Since these friends and family are the ones who are required to take care of these matters, it is important that they be brought into your inner circle and be advised of your wishes. This is the time to iron out differences, so they can be resolved to avoid hard feelings later. The common decisions, your home, the distribution of valuables, your properties, bank accounts and monies should be discussed, written down and codified, so there are fewer disagreements at the end of life, and your wishes are met.

A suggestion to accomplish this is to have a family meeting, maybe a dinner where this is done, and family members are asked to pick out items they feel are significant to remember you by. This family list can be changed and adjusted to avoid disagreements later in life, since each person is given a choice.

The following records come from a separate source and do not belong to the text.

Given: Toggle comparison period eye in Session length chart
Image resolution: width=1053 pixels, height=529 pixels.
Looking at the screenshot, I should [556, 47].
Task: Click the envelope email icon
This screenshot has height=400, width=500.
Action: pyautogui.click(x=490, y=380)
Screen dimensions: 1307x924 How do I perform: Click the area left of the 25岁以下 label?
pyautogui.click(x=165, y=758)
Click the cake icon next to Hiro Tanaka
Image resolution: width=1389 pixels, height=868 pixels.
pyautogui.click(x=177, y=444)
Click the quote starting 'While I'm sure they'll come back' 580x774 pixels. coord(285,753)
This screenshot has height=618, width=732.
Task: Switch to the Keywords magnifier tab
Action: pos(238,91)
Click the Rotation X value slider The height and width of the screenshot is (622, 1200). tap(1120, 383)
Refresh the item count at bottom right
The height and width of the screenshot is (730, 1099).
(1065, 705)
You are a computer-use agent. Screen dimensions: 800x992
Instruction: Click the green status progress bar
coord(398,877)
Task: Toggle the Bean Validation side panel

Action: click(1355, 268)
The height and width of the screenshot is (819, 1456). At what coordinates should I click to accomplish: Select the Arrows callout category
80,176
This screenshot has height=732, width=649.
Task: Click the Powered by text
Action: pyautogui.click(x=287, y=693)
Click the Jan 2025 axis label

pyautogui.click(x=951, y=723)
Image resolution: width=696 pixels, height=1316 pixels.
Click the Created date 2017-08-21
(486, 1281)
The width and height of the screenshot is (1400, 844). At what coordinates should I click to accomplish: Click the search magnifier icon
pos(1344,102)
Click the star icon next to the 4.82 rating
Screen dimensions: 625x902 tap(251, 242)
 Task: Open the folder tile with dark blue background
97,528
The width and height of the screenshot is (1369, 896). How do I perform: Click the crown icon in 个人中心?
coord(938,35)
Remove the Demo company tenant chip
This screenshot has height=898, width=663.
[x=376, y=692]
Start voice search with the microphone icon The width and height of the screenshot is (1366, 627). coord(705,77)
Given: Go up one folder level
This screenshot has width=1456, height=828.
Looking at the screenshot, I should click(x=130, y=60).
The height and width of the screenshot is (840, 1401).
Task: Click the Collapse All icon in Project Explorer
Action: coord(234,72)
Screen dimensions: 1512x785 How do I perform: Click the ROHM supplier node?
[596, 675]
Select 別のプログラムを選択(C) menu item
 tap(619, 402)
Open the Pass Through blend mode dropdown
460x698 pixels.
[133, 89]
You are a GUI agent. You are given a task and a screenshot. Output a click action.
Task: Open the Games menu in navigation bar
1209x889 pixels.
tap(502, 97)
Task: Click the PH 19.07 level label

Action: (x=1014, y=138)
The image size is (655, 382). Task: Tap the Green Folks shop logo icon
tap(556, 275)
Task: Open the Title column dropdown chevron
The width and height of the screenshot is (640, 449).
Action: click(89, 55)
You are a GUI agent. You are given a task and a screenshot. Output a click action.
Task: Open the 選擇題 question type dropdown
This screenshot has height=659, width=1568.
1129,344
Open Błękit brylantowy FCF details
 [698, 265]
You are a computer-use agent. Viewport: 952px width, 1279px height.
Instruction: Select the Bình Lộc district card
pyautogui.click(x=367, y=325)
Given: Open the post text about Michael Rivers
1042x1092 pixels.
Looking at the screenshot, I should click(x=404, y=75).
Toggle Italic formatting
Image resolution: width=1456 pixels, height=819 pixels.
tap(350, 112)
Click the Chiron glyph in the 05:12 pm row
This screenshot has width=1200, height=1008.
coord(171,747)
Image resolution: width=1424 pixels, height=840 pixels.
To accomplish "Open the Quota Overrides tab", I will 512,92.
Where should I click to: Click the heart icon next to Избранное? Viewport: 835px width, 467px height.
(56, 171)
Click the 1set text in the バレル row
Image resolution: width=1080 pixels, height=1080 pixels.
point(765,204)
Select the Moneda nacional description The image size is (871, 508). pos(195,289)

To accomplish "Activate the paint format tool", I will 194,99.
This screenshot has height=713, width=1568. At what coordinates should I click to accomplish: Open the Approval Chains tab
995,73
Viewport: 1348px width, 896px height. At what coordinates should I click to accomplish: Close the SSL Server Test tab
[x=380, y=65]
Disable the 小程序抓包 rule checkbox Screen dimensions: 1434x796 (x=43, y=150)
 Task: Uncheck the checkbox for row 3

Another method we have found to be significant is to set up college funds for the children and grandchildren. These need not be large amounts of money, but a beginning where parents can then contribute over the years to enhance a potential college fund, if one hasn't already been established. In addition, giving a small but often significant item to grandchildren as a remembrance is a good feeling. Your children's shares will never be divided equally, but one can try as to save problems in the future. This should be written down. In our family, it's been set up on a computer program that can be altered as one's desires often change, and a person wishing one item may decline such and give it to another who felt it was more important to him.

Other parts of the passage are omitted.